Via Ranjit’s new blog, Cultural Sabotage, I read this article from ZNet. I don’t always find myself agreeing with ZNet on a lot of issues, but they frame the debate in more interesting ways than most “mainstream” publications, which don’t seek to have a debate. What follows below the fold are disorganized first impressions on the topic of academic boycotting of Israel, and is likely to be riddled with self-contradicting statements.
The article is on the boycott of Israeli academic institutions and collaborations as a means of pressuring the state of Israel cease its colonialism of the occupied territories. It seeks to address criticisms of the proposed boycott, but at the same time raises more questions. Since I’m not organized enough to provide a tight critique, I’ll start near the beginning:
… and finally, to exclude from the actions against Israeli institutions any conscientious Israeli academics and intellectuals opposed to their state’s colonial and racist policies.
This exception to the rule is already a stumbling block — who is make the decision that Prof. So-And-So at the Technion is sufficiently conscientious?
Lisa Taraki’s point is that the Israeli academy’s silence in condemning the worst behaviors of occupying forces, in particular those tragedies which befell Palestinian academics, is more telling than the professed politics of individual academics. To her then, the boycott is focussed on bringing institutional pressure on the Israeli academy to force it to take a stance as a whole. You can argue the merits of this approach, but it is in tune with imposing sanctions on a state whose actions you wish to change, although you can’t carry the analogy too far. It hurts many who are innocent, but may spur the mass into action.
The article’s rhetorical floor is the idea that we must discard the “pervasive exceptionalism” surrounding discussions of Israel. Which means we must take on Zionism head on. This is, I think more appropriate. Until some consensus or decision is reached regarding whether Israel should remain an apartheid state, and that decision is embraced, no further progress can be made. However, most of the discussion is trying to flit about the status quo without discussing the moral implications thereof.
If we accept for the moment that this division is fundamental — that some Israelis believe that preservation of majority Jewish rule trumps other considerations, and some believe that that returning to the pre-1967 borders and the right to return for Palestinians is the only solutions (these are just two views for illustration) — then this boycott may fracture the Israeli academy. I’m not sure how politicized academic institutions are there, but it could lead to some serious turmoil, and it is unclear that Taraki has considered this. She seems to take for granted the proposition that left-leaning academics dominate and that when pushed with sufficient force they will issue the appropriate statements.

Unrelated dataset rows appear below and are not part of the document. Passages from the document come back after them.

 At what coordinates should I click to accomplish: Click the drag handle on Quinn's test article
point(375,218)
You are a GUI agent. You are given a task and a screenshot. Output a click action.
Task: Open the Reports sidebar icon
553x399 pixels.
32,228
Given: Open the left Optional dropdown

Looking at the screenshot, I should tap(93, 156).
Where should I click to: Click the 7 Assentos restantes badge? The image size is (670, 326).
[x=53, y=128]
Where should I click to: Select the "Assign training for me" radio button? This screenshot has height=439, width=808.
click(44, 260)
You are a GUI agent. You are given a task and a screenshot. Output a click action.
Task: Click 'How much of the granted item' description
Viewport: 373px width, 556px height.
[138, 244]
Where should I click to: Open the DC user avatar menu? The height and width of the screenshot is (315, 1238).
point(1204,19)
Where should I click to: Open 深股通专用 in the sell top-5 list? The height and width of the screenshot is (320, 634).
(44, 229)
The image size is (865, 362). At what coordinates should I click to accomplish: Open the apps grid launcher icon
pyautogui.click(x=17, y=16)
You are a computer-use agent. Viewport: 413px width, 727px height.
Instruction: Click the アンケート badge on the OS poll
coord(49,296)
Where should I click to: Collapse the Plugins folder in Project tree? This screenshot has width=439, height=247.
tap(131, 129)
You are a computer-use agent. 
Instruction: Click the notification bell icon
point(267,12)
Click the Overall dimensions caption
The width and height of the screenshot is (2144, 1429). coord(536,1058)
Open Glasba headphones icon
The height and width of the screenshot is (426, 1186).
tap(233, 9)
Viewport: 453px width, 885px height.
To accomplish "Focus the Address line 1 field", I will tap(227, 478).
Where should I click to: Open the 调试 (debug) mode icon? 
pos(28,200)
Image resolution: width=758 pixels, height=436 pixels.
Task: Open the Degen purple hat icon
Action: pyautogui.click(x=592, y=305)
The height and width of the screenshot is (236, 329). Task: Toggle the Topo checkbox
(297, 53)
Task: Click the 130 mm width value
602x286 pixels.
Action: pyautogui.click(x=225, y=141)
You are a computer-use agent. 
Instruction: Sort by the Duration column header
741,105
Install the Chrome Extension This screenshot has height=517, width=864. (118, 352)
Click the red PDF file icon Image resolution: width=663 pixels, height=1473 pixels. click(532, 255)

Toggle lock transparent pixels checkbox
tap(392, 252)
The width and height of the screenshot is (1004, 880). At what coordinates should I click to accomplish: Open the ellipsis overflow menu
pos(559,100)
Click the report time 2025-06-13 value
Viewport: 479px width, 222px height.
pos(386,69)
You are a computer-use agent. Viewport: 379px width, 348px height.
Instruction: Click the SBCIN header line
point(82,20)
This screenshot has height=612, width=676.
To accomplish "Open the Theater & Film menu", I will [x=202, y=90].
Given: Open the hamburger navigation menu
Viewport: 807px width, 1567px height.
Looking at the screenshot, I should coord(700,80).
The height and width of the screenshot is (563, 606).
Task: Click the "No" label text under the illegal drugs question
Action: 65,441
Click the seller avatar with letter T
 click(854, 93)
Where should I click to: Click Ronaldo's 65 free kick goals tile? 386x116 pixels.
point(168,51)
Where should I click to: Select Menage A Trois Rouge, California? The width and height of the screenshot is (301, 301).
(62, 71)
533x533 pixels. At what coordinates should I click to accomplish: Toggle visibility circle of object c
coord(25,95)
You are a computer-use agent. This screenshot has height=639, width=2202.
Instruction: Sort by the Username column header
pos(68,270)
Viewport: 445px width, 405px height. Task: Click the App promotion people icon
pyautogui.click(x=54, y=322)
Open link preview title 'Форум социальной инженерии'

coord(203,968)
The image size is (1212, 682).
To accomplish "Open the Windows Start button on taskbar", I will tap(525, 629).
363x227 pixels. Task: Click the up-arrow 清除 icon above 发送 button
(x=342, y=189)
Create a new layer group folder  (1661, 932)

For myself personally, I am still not convinced of the appropriateness of this boycott. As a more general principle, I know that I do not want to work with those whose personal politics I find odious. I will have no truck with racists of any sort, misogynists, or homophobes. If that costs me my professional career, so be it, but I don’t want my name associated professionally with bigots. But that is my personal decision, and I’m not sure if I am ready to condemn someone for not succeeding at changing the minds of their peers.